Nearly 3,000 health workers in the Detroit area — which includes Ann Arbor, the home of Michigan Medicine — have suspected or confirmed COVID-19 infections, according to recent news reports.
At Michigan Medicine, employees cannot bring in their own protective equipment, according to a complaint the nurses union filed with the Michigan Occupational Safety and Health Administration. Scott has PPE that her friends and family have mailed her, including N95 masks. It sits at home while she cares for patients.
"To think I'm going to work and am leaving this mask at home on my kitchen table because the employer won't let me wear it," Scott said. "You feel sacrificial in a way."
News reports from Kentucky to Florida toCalifornia have documented nurses facing retaliation or pressure to step down when they've brought their own N95 respirators.
A spokesperson for Michigan Medicine declined to answer questions about the hospital's protective equipment protocols. The American Hospital Association does not have a stance on letting employees bring their own N95s to work, said Robyn Begley, the trade group's senior vice president and chief nursing officer.
In New York, the epicenter of the nation's coronavirus outbreak, nurses across the state report receiving surgical masks, not N95s, to wear when treating COVID-19 patients, according to a court affidavit submitted by Lisa Baum, the lead occupational health and safety representative for the New York State Nurses Association.
"A surgical mask is not a form of PPE. … [If you] cough or sneeze, it catches some of the virus. It does not protect the wearer," Baum said in an interview with Kaiser Health News.
So far, at least 16 NYSNA members have died from the coronavirus, at least 94 have been hospitalized and more than 1,000 have tested positive, according to union estimates.
National Nurses United has pushed Washington lawmakers to pass legislation that would ramp up production of N95s by compelling the White House to invoke the Defense Production Act, a Korean War-era law that allows the federal government, in an emergency, to direct private business in the production and distribution of goods.
It is also calling on Congress to require that the Occupational Safety and Health Administration put forth an emergency temporary standard to mandate that employers provide health care workers with protective equipment, including N95 masks, when they interact with patients suspected to have COVID-19.
"The employer has a responsibility to protect their employees," said Amirah Sequeira, the union's lead legislative advocate. "At the same time, when you have a crisis at this scale, the federal government also has a responsibility to ensure the very increase in purchasing, and, if not purchasing, production."
The AHA has lobbied against a mandate that would expand use of N95s.
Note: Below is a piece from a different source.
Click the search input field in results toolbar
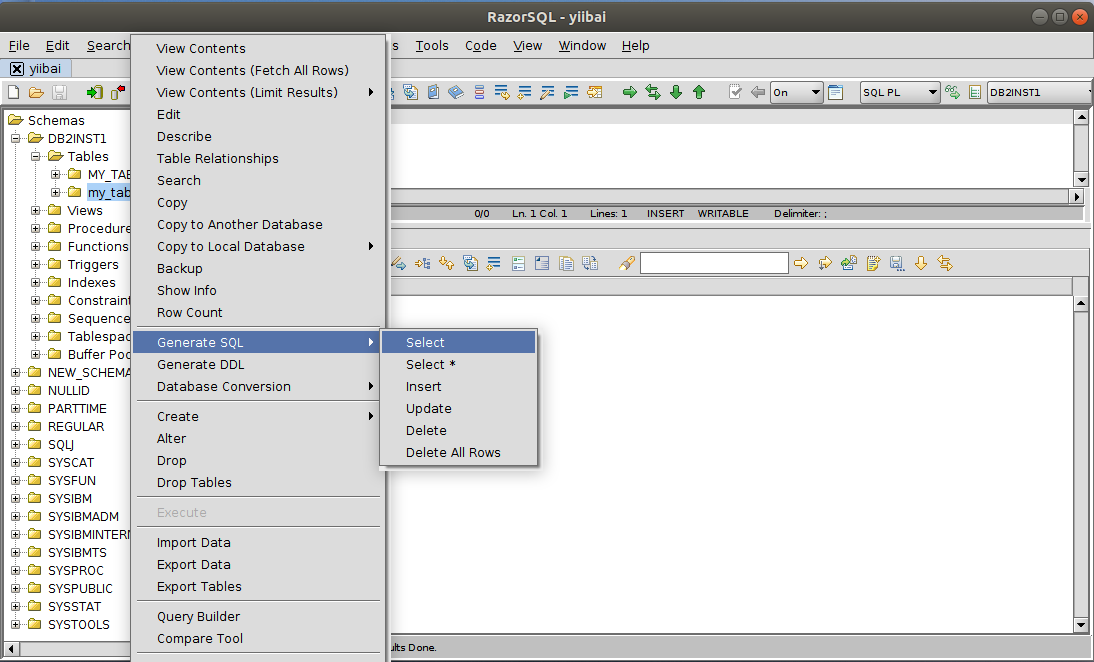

Begley acknowledged that "supplies are inadequate" and said heightened global demand makes getting N95s much more difficult.
"If we fail to conserve already limited supplies, there will be no N95s remaining for health care staff performing aerosolizing procedures," Begley said.
But the failure to get more and better protective gear to health workers could cost more lives, union leaders warned in a recent teleconference about the dangerous conditions workers are facing.
"Nurses are not afraid to care for our patients if we have the right protections," said Bonnie Castillo, the executive director of National Nurses United, "but we're not martyrs sacrificing our lives because our government and our employers didn't do their job."